RECORDS SHOWN START

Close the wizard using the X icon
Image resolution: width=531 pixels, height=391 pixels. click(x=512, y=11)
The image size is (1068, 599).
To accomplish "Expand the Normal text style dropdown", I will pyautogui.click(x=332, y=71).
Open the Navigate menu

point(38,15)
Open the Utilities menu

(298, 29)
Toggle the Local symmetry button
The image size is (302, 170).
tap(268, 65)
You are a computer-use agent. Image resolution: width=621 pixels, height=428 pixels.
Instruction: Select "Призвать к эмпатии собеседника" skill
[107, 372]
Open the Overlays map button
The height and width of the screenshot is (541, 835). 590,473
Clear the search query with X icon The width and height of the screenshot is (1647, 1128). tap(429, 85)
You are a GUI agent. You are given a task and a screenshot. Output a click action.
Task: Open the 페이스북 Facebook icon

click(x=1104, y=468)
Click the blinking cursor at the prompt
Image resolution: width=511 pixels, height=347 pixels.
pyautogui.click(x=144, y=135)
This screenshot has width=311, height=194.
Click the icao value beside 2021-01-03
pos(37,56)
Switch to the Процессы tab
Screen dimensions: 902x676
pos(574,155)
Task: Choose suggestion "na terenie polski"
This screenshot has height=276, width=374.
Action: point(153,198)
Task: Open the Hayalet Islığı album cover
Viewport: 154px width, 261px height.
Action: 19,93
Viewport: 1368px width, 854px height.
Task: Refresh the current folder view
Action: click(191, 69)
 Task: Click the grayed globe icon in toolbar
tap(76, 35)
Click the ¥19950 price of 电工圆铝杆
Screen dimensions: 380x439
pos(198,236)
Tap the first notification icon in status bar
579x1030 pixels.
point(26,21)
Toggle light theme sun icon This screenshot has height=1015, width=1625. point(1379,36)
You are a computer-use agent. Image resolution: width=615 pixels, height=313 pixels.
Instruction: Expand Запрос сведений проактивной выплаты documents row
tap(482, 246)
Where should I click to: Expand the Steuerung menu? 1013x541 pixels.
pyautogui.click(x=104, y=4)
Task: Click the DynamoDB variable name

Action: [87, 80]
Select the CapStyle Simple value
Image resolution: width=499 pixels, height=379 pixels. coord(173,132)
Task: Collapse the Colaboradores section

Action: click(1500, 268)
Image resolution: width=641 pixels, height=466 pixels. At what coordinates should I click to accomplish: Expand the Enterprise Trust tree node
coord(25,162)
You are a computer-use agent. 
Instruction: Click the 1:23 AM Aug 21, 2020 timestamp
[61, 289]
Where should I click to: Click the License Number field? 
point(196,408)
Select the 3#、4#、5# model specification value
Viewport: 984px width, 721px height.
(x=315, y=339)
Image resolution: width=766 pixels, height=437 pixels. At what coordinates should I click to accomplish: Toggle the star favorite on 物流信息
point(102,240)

RECORDS SHOWN END

### PROMPT
Write an exact transcription of every entry above.

### SOLUTION TO THIS TASK
Close the wizard using the X icon
Image resolution: width=531 pixels, height=391 pixels. click(x=512, y=11)
The image size is (1068, 599).
To accomplish "Expand the Normal text style dropdown", I will pyautogui.click(x=332, y=71).
Open the Navigate menu

point(38,15)
Open the Utilities menu

(298, 29)
Toggle the Local symmetry button
The image size is (302, 170).
tap(268, 65)
You are a computer-use agent. Image resolution: width=621 pixels, height=428 pixels.
Instruction: Select "Призвать к эмпатии собеседника" skill
[107, 372]
Open the Overlays map button
The height and width of the screenshot is (541, 835). 590,473
Clear the search query with X icon The width and height of the screenshot is (1647, 1128). tap(429, 85)
You are a GUI agent. You are given a task and a screenshot. Output a click action.
Task: Open the 페이스북 Facebook icon

click(x=1104, y=468)
Click the blinking cursor at the prompt
Image resolution: width=511 pixels, height=347 pixels.
pyautogui.click(x=144, y=135)
This screenshot has width=311, height=194.
Click the icao value beside 2021-01-03
pos(37,56)
Switch to the Процессы tab
Screen dimensions: 902x676
pos(574,155)
Task: Choose suggestion "na terenie polski"
This screenshot has height=276, width=374.
Action: point(153,198)
Task: Open the Hayalet Islığı album cover
Viewport: 154px width, 261px height.
Action: 19,93
Viewport: 1368px width, 854px height.
Task: Refresh the current folder view
Action: click(191, 69)
 Task: Click the grayed globe icon in toolbar
tap(76, 35)
Click the ¥19950 price of 电工圆铝杆
Screen dimensions: 380x439
pos(198,236)
Tap the first notification icon in status bar
579x1030 pixels.
point(26,21)
Toggle light theme sun icon This screenshot has height=1015, width=1625. point(1379,36)
You are a computer-use agent. Image resolution: width=615 pixels, height=313 pixels.
Instruction: Expand Запрос сведений проактивной выплаты documents row
tap(482, 246)
Where should I click to: Expand the Steuerung menu? 1013x541 pixels.
pyautogui.click(x=104, y=4)
Task: Click the DynamoDB variable name

Action: [87, 80]
Select the CapStyle Simple value
Image resolution: width=499 pixels, height=379 pixels. coord(173,132)
Task: Collapse the Colaboradores section

Action: click(1500, 268)
Image resolution: width=641 pixels, height=466 pixels. At what coordinates should I click to accomplish: Expand the Enterprise Trust tree node
coord(25,162)
You are a computer-use agent. 
Instruction: Click the 1:23 AM Aug 21, 2020 timestamp
[61, 289]
Where should I click to: Click the License Number field? 
point(196,408)
Select the 3#、4#、5# model specification value
Viewport: 984px width, 721px height.
(x=315, y=339)
Image resolution: width=766 pixels, height=437 pixels. At what coordinates should I click to accomplish: Toggle the star favorite on 物流信息
point(102,240)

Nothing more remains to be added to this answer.